**What needs to be done**.
Reproduce word for word the stretch of the FIEMAP patch reply from "All of lore.kernel.org" through "Message-ID: <20190204182722.GA32119@magnolia> (raw)".

**Document excerpt**.
--- --- ---
All of lore.kernel.org
 help / color / mirror / Atom feed
From: "Darrick J. Wong" <darrick.wong@oracle.com>
To: Carlos Maiolino <cmaiolino@redhat.com>
Cc: linux-fsdevel@vger.kernel.org, hch@lst.de, adilger@dilger.ca,
	sandeen@redhat.com, david@fromorbit.com
Subject: Re: [PATCH 09/10 V2] Use FIEMAP for FIBMAP calls
Date: Mon, 4 Feb 2019 10:27:22 -0800	[thread overview]
Message-ID: <20190204182722.GA32119@magnolia> (raw)
In-Reply-To: <20190204151147.rra4n7k56ec4ndob@hades.usersys.redhat.com>

On Mon, Feb 04, 2019 at 04:11:47PM +0100, Carlos Maiolino wrote:
> Hi, Sorry for the long delay Darrick.
> 
> > > +	fextent.fe_logical = 0;
> > > +	fextent.fe_physical = 0;
> > > +	fieinfo.fi_extents_max = 1;
> > > +	fieinfo.fi_extents_mapped = 0;
> > > +	fieinfo.fi_extents_start = &fextent;
> > > +	fieinfo.fi_start = start;
> > > +	fieinfo.fi_len = 1 << inode->i_blkbits;
> > > +	fieinfo.fi_flags = 0;
> > > +	fieinfo.fi_cb = fiemap_fill_kernel_extent;
> > > +
> > > +	error = inode->i_op->fiemap(inode, &fieinfo);
> > > +
> > > +	if (error)
> > > +		return error;
> > > +
> > > +	if (fieinfo.fi_flags & (FIEMAP_EXTENT_UNKNOWN |
> > > +				FIEMAP_EXTENT_ENCODED |
> > > +				FIEMAP_EXTENT_DATA_INLINE |
> > > +				FIEMAP_EXTENT_UNWRITTEN))
> > > +		return -EINVAL;
> > 
> > AFAICT, three of the filesystems that support COW writes (xfs, ocfs2,
> > and btrfs) do not return bmap results for files with shared blocks.
> > This check here should include FIEMAP_EXTENT_SHARED since external
> > overwrites of a COW file block are bad news on btrfs (and ocfs2 and
> > xfs).
> 
> ok, np
> 
> > 
> > > +
> > > +	*block = (fextent.fe_physical +
> > > +		  (start - fextent.fe_logical)) >> inode->i_blkbits;
> > 
> > Hmmm, so there's nothing here checking that the physical device fiemap
> > reports is the same device that was passed into the mount.  This is
> > trivially true for most of the filesystems that implement bmap and
> > fiemap, but definitely not true for xfs or btrfs.  I would bet most
> > userspace callers of bmap (since it's an ext2-era ioctl) make that
> > assumption and don't even know how to find the device.
> 
> Makes sense.
--- --- ---
**Dataset**.
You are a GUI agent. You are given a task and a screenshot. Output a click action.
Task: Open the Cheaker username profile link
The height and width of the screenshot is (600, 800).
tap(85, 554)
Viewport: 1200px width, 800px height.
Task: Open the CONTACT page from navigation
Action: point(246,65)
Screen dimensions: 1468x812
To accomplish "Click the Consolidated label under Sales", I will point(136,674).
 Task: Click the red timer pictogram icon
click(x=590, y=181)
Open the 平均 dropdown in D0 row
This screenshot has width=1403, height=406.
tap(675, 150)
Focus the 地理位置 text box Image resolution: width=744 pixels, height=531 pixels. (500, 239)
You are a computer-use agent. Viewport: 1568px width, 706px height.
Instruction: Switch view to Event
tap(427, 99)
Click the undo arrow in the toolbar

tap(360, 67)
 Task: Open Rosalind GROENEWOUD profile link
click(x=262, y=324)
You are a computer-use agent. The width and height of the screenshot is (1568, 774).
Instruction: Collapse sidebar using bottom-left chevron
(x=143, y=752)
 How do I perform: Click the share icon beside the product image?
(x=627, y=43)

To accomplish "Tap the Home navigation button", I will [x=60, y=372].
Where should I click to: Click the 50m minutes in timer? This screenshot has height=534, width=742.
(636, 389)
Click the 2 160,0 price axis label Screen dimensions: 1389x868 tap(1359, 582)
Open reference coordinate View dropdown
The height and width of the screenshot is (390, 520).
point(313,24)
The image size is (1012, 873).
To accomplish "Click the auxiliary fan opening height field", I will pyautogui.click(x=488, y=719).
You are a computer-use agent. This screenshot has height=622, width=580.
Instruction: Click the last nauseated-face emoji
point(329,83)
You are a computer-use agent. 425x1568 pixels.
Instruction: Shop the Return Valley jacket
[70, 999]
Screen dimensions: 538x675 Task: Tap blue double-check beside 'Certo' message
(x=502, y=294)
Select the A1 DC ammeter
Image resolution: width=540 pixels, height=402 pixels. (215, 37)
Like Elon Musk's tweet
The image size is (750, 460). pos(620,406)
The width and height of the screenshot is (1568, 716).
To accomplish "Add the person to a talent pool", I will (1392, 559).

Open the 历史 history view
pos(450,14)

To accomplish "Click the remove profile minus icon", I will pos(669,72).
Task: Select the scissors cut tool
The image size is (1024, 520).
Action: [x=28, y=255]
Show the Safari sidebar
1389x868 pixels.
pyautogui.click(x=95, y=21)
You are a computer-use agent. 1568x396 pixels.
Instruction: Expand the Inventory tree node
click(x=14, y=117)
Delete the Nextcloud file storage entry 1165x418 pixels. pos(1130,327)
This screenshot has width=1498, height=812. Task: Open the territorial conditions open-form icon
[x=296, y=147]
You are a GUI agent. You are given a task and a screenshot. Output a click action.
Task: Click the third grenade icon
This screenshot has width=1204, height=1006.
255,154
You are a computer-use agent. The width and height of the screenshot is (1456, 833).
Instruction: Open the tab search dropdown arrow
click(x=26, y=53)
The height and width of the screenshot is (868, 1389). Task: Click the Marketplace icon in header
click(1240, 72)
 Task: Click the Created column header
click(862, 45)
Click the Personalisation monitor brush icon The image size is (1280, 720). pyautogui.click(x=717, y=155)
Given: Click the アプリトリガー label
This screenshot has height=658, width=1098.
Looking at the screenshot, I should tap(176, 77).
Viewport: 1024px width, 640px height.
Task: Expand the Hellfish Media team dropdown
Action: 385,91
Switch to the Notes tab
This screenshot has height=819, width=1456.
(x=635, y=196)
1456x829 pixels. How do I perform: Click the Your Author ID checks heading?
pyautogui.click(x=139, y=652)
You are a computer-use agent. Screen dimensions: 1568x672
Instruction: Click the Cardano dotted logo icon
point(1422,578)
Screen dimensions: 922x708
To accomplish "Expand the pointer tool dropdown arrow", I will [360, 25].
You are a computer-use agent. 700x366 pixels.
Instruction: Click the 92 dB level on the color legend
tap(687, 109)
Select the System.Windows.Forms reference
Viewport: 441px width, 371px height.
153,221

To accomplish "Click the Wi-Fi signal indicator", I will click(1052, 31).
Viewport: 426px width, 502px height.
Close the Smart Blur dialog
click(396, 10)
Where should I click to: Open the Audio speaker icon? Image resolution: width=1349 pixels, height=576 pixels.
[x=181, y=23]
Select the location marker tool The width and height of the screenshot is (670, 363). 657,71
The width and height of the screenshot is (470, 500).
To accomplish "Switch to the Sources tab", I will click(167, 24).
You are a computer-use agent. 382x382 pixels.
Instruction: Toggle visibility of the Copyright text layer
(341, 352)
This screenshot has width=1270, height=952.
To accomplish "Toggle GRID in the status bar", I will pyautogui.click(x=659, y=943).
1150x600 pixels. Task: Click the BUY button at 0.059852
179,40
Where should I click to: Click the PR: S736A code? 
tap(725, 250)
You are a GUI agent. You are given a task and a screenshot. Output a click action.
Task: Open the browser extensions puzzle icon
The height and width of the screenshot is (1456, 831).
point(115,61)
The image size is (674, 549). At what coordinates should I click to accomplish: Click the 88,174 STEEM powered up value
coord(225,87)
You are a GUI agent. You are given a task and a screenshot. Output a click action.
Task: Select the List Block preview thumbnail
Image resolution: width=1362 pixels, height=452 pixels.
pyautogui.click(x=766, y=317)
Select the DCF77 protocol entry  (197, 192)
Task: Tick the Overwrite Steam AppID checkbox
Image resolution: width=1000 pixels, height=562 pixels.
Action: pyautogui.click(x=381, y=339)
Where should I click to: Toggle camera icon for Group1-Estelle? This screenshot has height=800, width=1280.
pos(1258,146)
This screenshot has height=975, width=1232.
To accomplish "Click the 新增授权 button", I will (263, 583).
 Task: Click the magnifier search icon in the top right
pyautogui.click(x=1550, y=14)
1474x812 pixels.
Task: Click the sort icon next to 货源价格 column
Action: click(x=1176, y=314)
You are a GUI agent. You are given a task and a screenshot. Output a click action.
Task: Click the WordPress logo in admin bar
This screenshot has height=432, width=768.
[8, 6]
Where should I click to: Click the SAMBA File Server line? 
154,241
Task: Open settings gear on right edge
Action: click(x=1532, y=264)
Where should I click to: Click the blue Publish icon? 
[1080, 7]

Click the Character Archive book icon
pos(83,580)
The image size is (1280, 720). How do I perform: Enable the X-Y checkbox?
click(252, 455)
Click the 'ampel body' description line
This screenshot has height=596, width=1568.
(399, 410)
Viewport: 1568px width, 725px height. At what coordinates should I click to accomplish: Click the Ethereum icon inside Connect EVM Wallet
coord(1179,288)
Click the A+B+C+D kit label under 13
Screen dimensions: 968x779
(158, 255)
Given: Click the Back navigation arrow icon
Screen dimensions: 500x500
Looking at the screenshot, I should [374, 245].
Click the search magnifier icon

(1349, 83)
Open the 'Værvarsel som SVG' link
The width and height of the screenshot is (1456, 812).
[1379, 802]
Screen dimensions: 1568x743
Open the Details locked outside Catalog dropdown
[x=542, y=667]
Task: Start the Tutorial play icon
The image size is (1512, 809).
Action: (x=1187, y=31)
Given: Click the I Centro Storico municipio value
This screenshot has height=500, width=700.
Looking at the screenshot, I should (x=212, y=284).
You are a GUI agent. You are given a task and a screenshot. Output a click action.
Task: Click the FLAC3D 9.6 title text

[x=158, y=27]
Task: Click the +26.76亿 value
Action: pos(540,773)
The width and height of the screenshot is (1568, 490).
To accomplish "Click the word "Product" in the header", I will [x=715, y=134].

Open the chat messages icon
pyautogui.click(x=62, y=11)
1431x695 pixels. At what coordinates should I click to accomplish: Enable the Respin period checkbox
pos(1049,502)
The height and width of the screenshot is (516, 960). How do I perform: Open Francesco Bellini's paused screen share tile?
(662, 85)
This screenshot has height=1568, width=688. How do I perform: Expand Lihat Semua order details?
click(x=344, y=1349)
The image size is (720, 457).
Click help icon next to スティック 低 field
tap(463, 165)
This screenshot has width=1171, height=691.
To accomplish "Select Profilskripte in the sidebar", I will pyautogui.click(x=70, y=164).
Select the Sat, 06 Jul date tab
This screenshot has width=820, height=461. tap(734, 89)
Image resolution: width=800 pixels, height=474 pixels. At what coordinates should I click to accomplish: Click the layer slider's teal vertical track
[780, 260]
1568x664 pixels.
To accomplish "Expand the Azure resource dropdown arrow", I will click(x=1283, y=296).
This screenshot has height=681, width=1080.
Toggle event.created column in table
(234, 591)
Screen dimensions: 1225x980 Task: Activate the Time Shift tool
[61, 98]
--- --- ---
**Output of the task**.
All of lore.kernel.org
 help / color / mirror / Atom feed
From: "Darrick J. Wong" <darrick.wong@oracle.com>
To: Carlos Maiolino <cmaiolino@redhat.com>
Cc: linux-fsdevel@vger.kernel.org, hch@lst.de, adilger@dilger.ca,
	sandeen@redhat.com, david@fromorbit.com
Subject: Re: [PATCH 09/10 V2] Use FIEMAP for FIBMAP calls
Date: Mon, 4 Feb 2019 10:27:22 -0800	[thread overview]
Message-ID: <20190204182722.GA32119@magnolia> (raw)